Online HERE and HERE.
Tom Gallon's ambition must have been to be the next Charles Dickens:
Whenever a novel appears which does not deal too exclusively with the aristocracy, its admirers hasten to assure the public that Dickens has again come among us, improved and brought up to date! Many people professed to find this flavor in Mr. De Morgan's delightful "Joseph Vance"! The unbiased criticism on the cover of "Tinman" claims that "In plot, style, and treatment, it compares favorably with Dickens"! It is well that this has been pointed out, since unaided no sane person would have discovered it. "The House on the Marsh" at a stretch—but Dickens!
Tom Gallon is gifted with the lurid manner. The clouds hanging over "The House of Usher" are as a dawn in June compared to the blackness permanently settled about Hammerstone Market. Even at twenty a young man might have experience enough to call in the police when his guardian went on so that "in all my life I never remember to have seen a man so suddenly become a wild beast as Jerry Fanshawe did then."

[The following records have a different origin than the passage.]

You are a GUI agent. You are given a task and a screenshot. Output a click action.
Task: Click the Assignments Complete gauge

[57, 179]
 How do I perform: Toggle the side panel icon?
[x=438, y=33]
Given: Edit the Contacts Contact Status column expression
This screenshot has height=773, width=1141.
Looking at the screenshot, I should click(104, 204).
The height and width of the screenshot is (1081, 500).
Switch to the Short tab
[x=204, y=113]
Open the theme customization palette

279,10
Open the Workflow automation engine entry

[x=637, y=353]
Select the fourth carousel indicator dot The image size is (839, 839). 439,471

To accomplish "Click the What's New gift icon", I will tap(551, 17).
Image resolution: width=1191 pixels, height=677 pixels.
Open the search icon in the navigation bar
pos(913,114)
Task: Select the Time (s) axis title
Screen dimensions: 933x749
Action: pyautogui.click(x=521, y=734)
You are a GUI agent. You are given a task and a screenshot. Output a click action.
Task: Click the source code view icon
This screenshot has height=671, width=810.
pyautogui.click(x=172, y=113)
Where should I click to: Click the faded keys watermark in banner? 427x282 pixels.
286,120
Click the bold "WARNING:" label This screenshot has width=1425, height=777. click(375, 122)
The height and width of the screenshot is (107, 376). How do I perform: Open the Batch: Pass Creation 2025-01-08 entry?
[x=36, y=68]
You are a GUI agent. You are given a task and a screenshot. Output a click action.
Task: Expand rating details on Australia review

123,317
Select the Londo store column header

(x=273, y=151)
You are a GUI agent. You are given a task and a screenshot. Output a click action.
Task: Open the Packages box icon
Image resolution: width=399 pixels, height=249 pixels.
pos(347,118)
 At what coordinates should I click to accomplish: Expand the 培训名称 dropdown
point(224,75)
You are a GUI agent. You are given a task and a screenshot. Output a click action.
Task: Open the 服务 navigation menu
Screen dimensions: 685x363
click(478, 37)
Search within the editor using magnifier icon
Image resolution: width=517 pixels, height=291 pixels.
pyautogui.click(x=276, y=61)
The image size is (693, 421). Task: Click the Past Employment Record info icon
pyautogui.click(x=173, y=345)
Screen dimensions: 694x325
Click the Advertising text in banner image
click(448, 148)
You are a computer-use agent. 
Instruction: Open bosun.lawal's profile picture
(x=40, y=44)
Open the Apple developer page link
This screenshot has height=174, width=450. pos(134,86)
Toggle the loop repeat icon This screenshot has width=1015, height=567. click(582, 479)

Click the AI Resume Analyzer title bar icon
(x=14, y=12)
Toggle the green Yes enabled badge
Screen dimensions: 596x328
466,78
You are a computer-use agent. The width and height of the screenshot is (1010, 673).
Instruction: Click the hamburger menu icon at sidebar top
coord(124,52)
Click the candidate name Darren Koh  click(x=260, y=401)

Jerry ran about banging doors and blaspheming, "pulling at his lips with his long fingers. . . ." But he was not having things all his own way, since ". . . I had never seen on any face such a look of mingled fear and hopelessness and longing and misery as I saw in his face then." Although Jerry "clinched and unclinched his hands and moistened his lips and strove to speak," and also had that habit of examining his nails which is the primary impulse of every villain, Charlie had no suspicion of him (otherwise Jerry would have been immediately consigned to Bedlam or Reading Gaol, ending the story promptly at page forty-nine).
As it is, notwithstanding an important manner, "Tinman" has only been strung out to store size by the ingenious device of repeating the heroine's adventures in the person of her daughter, merely giving a happier outcome to the fortunes of Barbara number two. — THE NATION (August 15, 1907)
Tom Gallon's book is of less virile calibre, although the theme possesses greater novelty. Here we have a man of weak will and "Tinman" chivalrous instincts, upon whose credulity the villain of the story works, until he convinces him that the honour of the woman he loves is at the mercy of a third man, whom it is his duty as a sort of modern knight-errant to kill. He commits the murder, is of course discovered, refuses to reveal his real motive, which might have won him a recommendation for mercy, and is sentenced to be hanged; but the sentence is afterward commuted, and eventually he is released after serving twenty odd years at hard labour.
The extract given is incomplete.